I'm looking for articles (popular or scholarly) about government/non-profit programs designed to reduce poverty by purchasing cars for poor people.

I remember reading an article on this within the last few months in which the author suggested that it would be less costly for government to buy cars for the non-working poor than it is to subsidize mass transit and pay welfare. Of course, I can't remember where the article appeared, and my Googling has been fruitless. I think this program has actually been implemented in a US city. Any info is appreciated.
posted by desjardins to society & culture (7 comments total) 2 users marked this as a favorite
This is probably not quite what you're looking for, but here's a piece written about how subsidizing vehicles for the impoverished may have improved evacuation procedures during Hurricane Katrina (the html is crap, though I'm pretty sure the content was printed in the Seattle Times in September of 2005).
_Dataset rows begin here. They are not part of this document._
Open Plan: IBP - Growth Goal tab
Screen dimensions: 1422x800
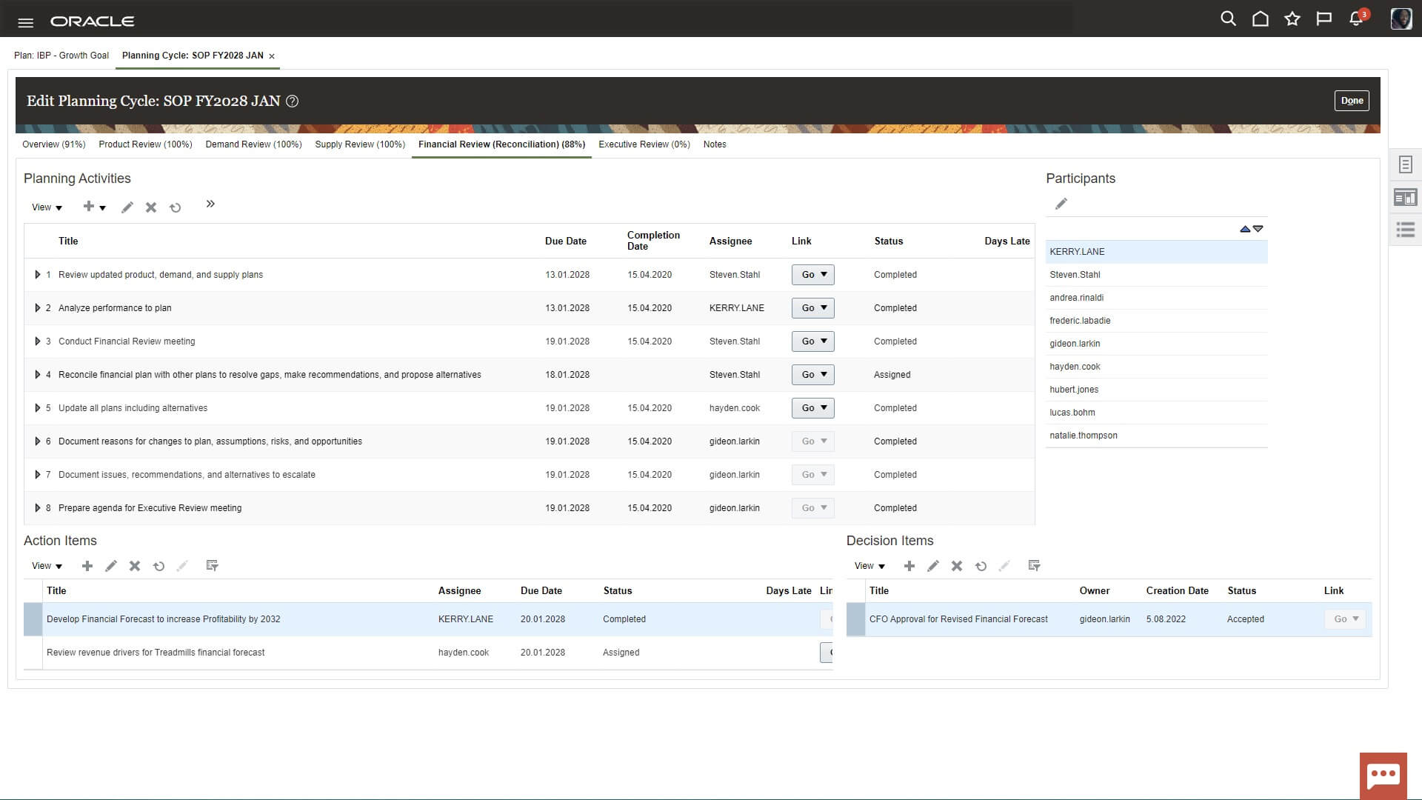click(61, 56)
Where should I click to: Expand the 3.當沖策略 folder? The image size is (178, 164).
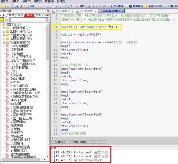tap(4, 35)
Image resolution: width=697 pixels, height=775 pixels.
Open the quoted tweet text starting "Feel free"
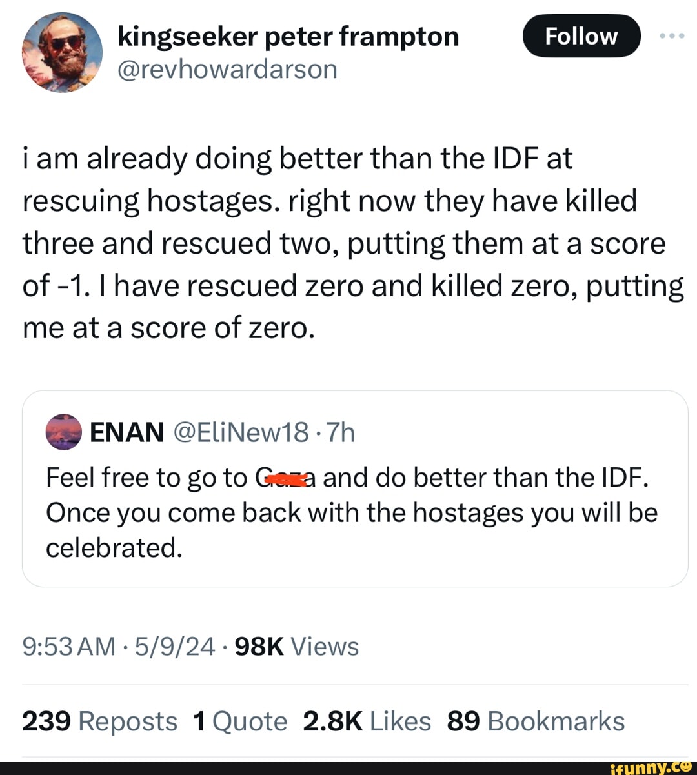pos(352,513)

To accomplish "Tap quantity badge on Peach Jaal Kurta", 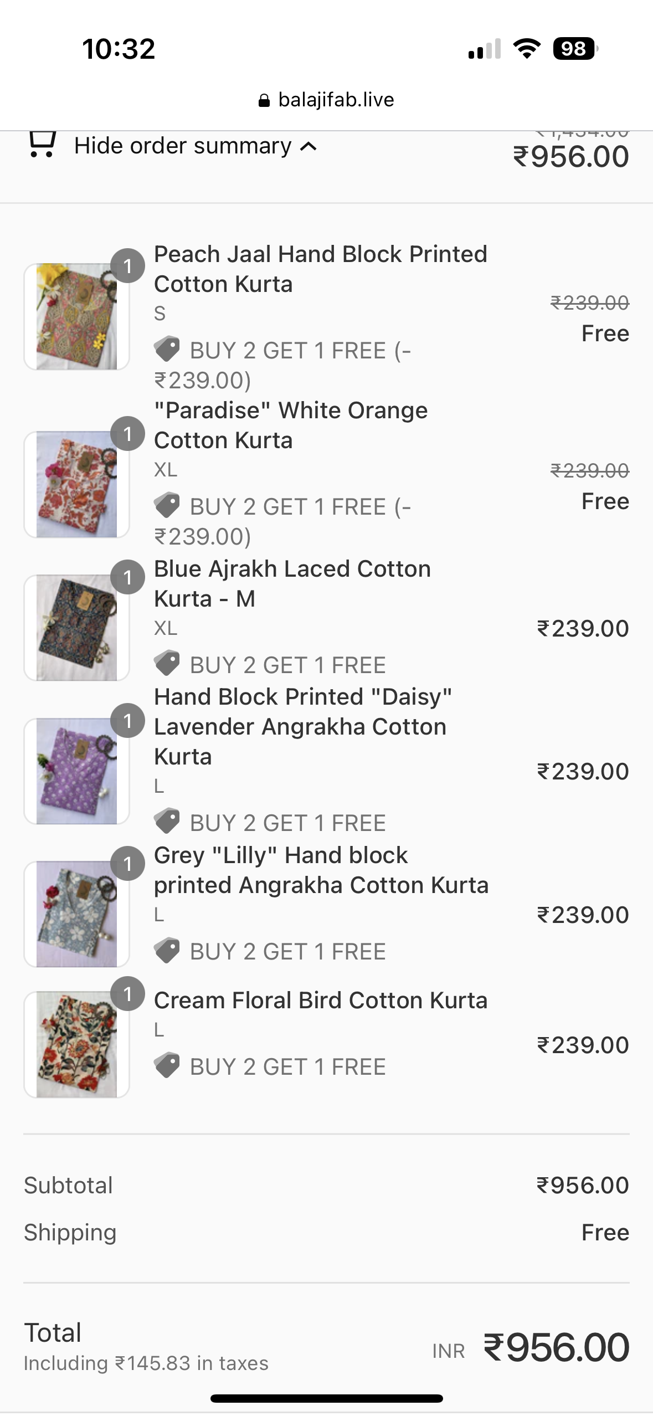I will tap(128, 266).
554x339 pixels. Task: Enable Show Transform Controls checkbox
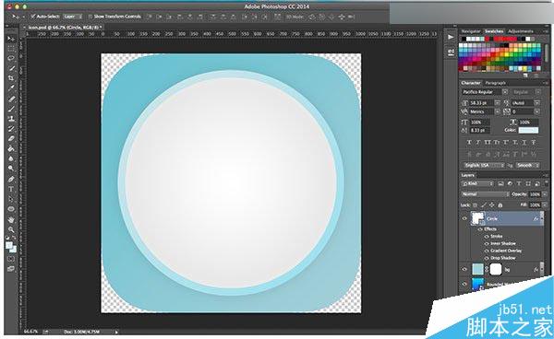click(90, 17)
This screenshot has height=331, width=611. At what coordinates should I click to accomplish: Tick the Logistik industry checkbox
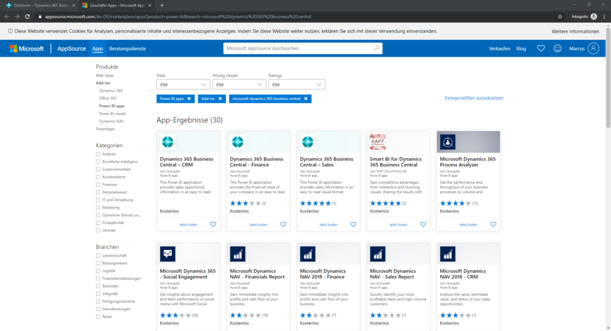click(98, 271)
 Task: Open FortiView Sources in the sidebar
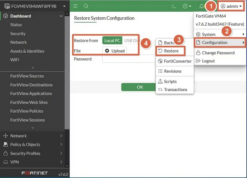click(27, 76)
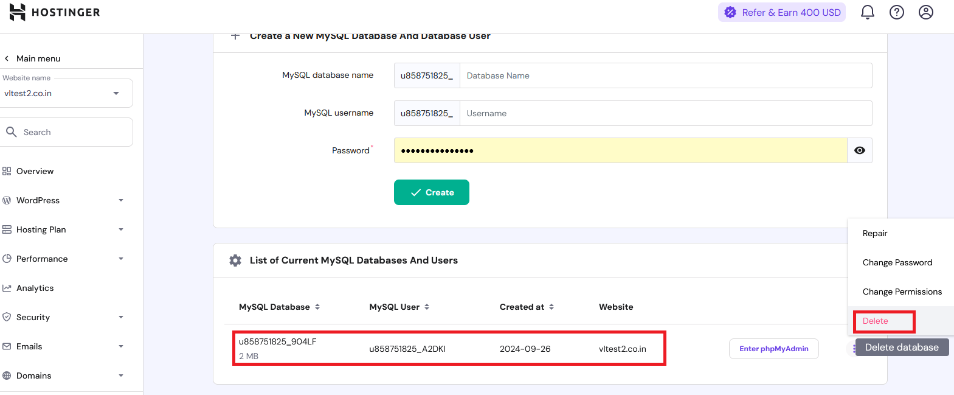
Task: Sort by MySQL Database column
Action: pos(317,307)
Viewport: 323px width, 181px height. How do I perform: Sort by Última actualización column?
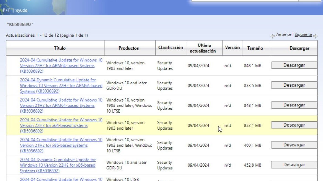pyautogui.click(x=203, y=48)
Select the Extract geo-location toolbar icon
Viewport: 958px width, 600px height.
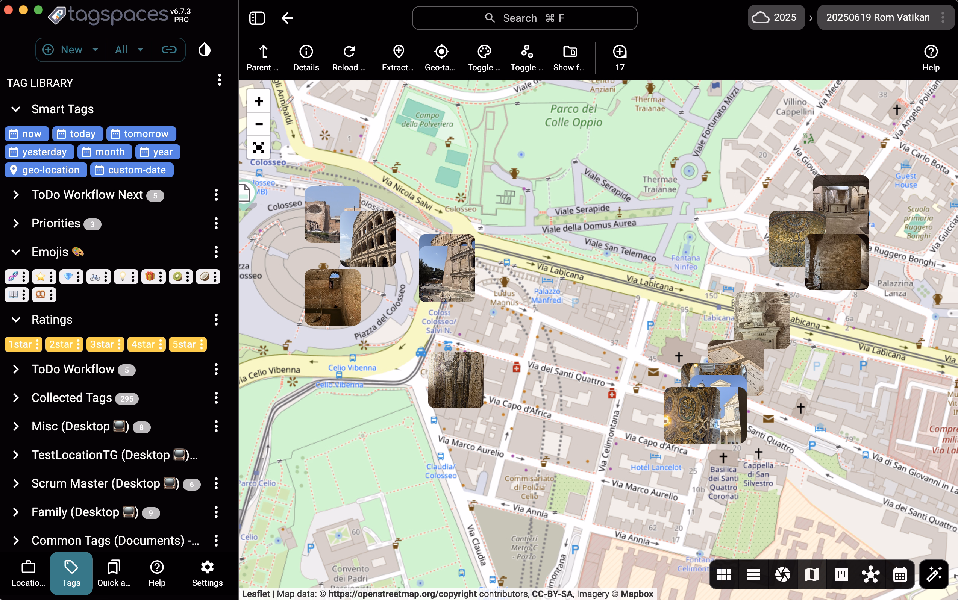point(398,57)
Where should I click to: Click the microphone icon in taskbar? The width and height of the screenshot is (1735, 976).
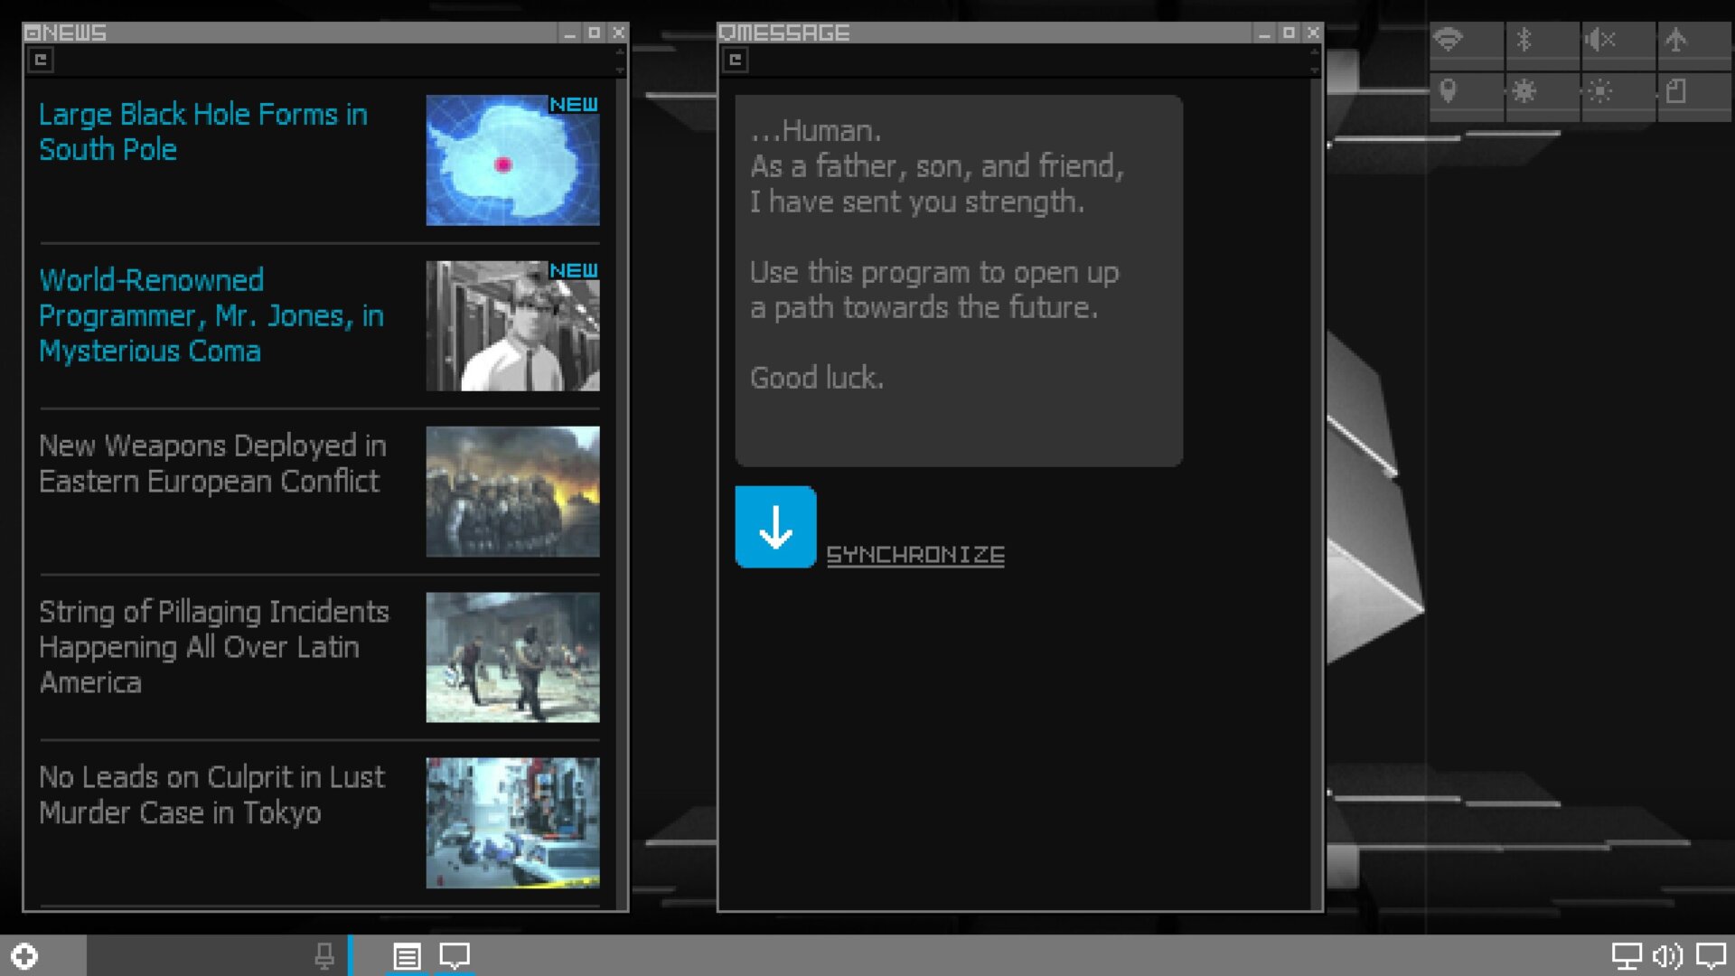click(x=324, y=956)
Here's a rebuttal (pdf, and the rebuttal starts on page 15). These articles aren't specific to the debate you're referring to (who gets subsidized more: drivers or riders?) but they may be a good jumping off point.
posted by gordie at 10:05 PM on April 19, 2007


Correction: first link here.
posted by gordie at 10:08 PM on April 19, 2007


There was an article in one of the seattle papers (time? pi? stranger? weekly?) within the last two years describing just that sort of program. good luck. Seemed to be focused on the areas a bit north of seattle. I think the profiled client was from lake city.
posted by mmdei at 1:14 AM on April 20, 2007


pi. ding!
posted by mmdei at 1:27 AM on April 20, 2007


Just in case this helps: When I was in my early 20's, I lived in a place where many employers would refuse to employ anyone without a car. Public transit existed, but only 12 hours a day, limited range. I did indeed get turned down for decent jobs solely on that basis. It puzzled the hell out of me why, given these circumstances, a car was considered a "luxory" by assistance programs.
posted by Goofyy at 3:48 AM on April 20, 2007


It's from the DLC site, and from 1999, but the report appears fairly well-researched: PDF file.
posted by needled at 7:34 AM on April 20, 2007


Appendix to a 2000 report from the University of New Mexico Alliance for Transportation Research Institute, PDF file.